▶ _PROMPT 1_:
In the noise-shaping passage, how is a noise threshold defined?
▶ _PROMPT 2_:
Please duplicate the part of the noise-shaping passage starting with "See, for example, J." and going on through "various prior models.".

See, for example, J. D. Johnston, S. R. Quackenbush, G. A. Davidson, K. Brandenburg,
and J. Herre, "MPEG audio coding," in
Wavelet, subband and block transforms in communications and multimedia (A. N. Akansu and M. J. Medley, eds.), ch. 7, pp. 207-253, Kluwer Academic Publishers,
1999.
[0006] As noted above, prior noise shaping techniques have operated on signals in frequency
bands corresponding roughly to respective frequency bands occurring in the human cochlea
(i.e., cochlea filter bands). Particular processing operations are typically based, at least
in part, on an assumed model for human hearing. While many such models have proven
useful in providing a basis for noise shaping purposes, nevertheless shortcomings
have been discerned when applying various prior models.
[0007] Thus, for example, prior modeling of hearing has in some cases been based, at least
in part, on processing based on the
tonal and
noise-like characteristics of input signals to determine a noise threshold,
i.e., a signal level below which noise will be masked. See, for example, U.S. Patent 5,341,457issued
August 24, 1994 to J.L. Hall II and J.D. Johnston. Often, it proves advantageous to
characterize this noise-to-signal ration as a Noise Masking Ratio (NMR). However,
as noted,
e.g., in U.S. Patent 5,699,479 issued December 16, 1997 to J.B. Allen,
et al., speech and music coders that exploit masking properties of an input sound to hide
quantization noise are hampered by the difference in masking efficacy of tones and
noise like signals when computing the masked threshold. In particular, developers
of these coders seek to define the two classes of signals, as well as to identify
the two classes in sub-bands of the input signal.

▶ _ENTRIES PROVIDED_:
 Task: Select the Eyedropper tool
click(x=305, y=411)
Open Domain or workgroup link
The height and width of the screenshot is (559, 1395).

==

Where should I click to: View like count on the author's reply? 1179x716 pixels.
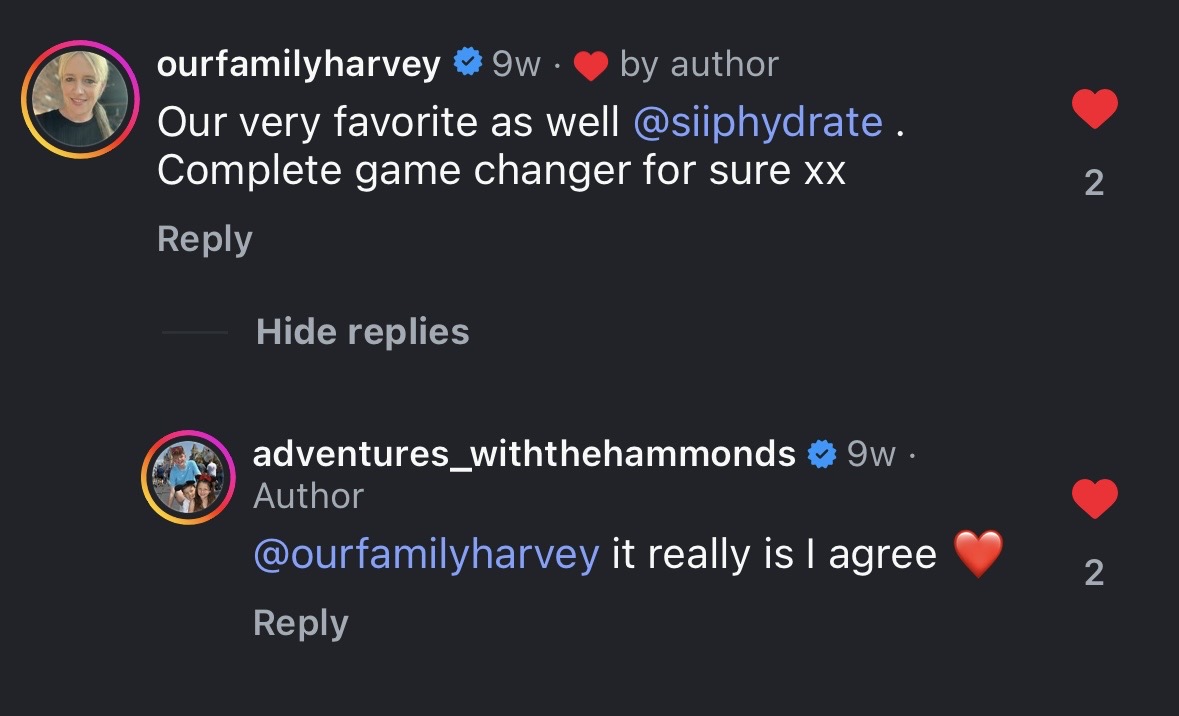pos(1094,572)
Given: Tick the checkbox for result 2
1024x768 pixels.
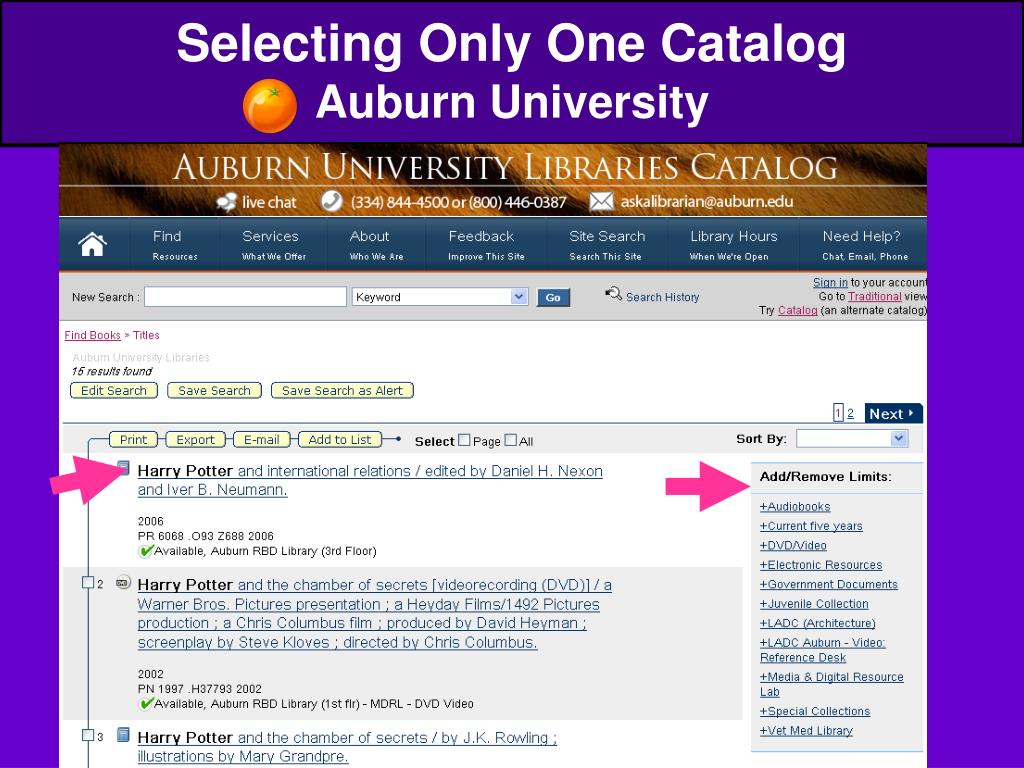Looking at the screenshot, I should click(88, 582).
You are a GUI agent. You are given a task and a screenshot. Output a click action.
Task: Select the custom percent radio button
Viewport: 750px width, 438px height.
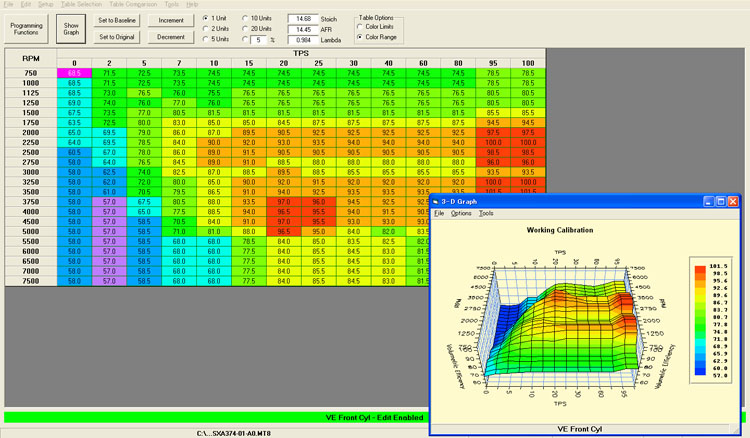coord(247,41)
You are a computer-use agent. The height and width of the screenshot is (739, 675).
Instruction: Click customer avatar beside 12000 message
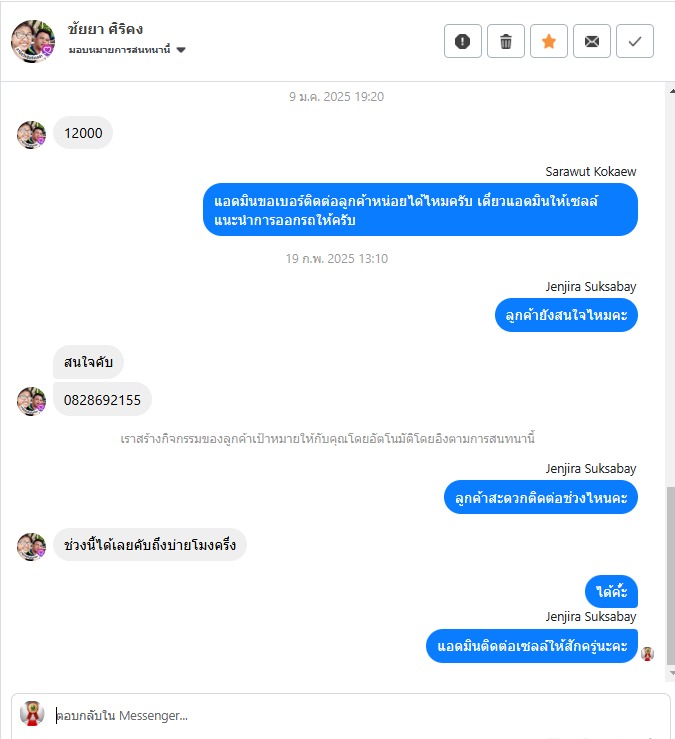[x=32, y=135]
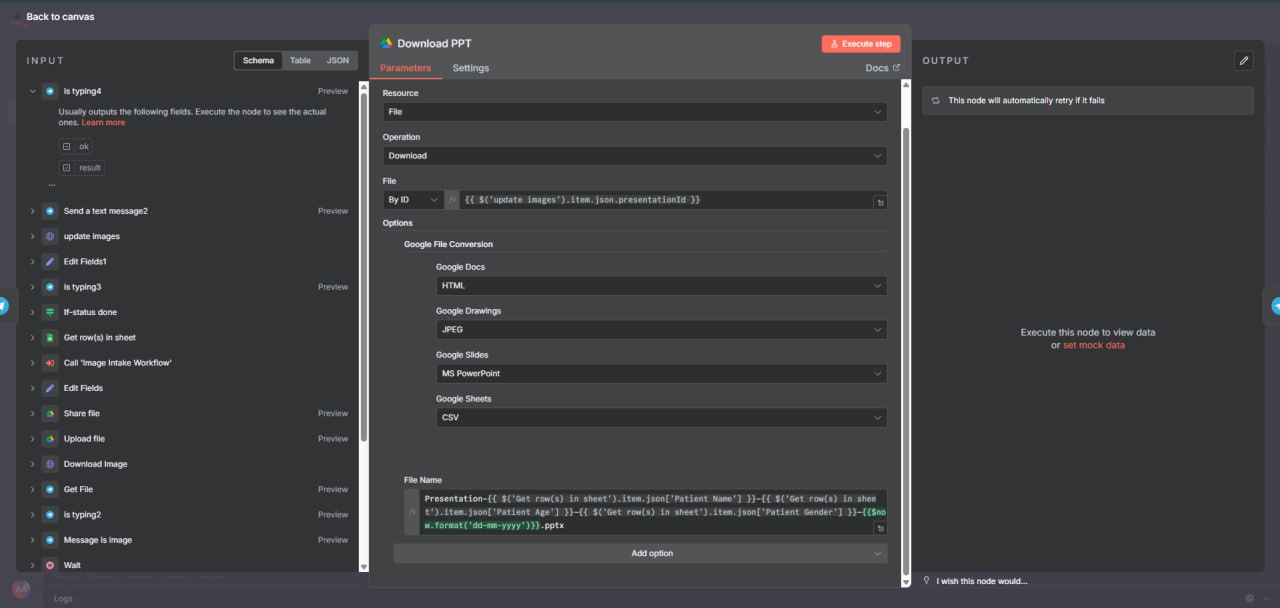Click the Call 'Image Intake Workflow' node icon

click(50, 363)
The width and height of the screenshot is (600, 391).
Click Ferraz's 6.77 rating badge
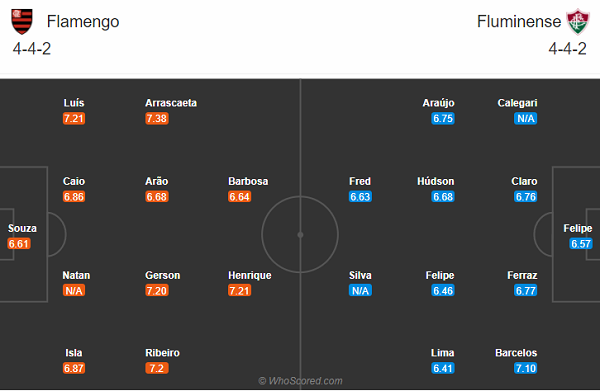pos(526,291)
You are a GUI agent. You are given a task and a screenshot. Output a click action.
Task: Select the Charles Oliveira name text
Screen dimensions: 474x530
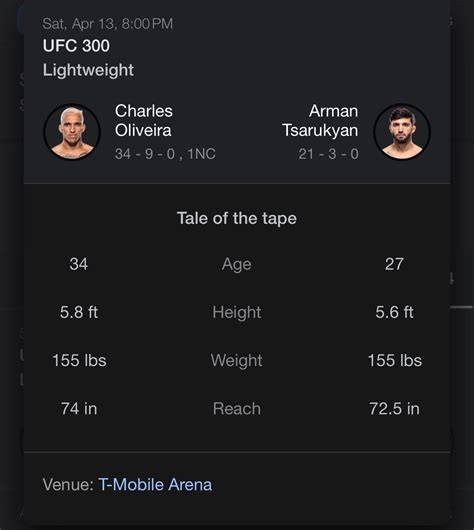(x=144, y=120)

▶ _FINAL RESULT 1_:
A signal level below which noise will be masked.

▶ _FINAL RESULT 2_:
See, for example, J. D. Johnston, S. R. Quackenbush, G. A. Davidson, K. Brandenburg,
and J. Herre, "MPEG audio coding," in
Wavelet, subband and block transforms in communications and multimedia (A. N. Akansu and M. J. Medley, eds.), ch. 7, pp. 207-253, Kluwer Academic Publishers,
1999.
[0006] As noted above, prior noise shaping techniques have operated on signals in frequency
bands corresponding roughly to respective frequency bands occurring in the human cochlea
(i.e., cochlea filter bands). Particular processing operations are typically based, at least
in part, on an assumed model for human hearing. While many such models have proven
useful in providing a basis for noise shaping purposes, nevertheless shortcomings
have been discerned when applying various prior models.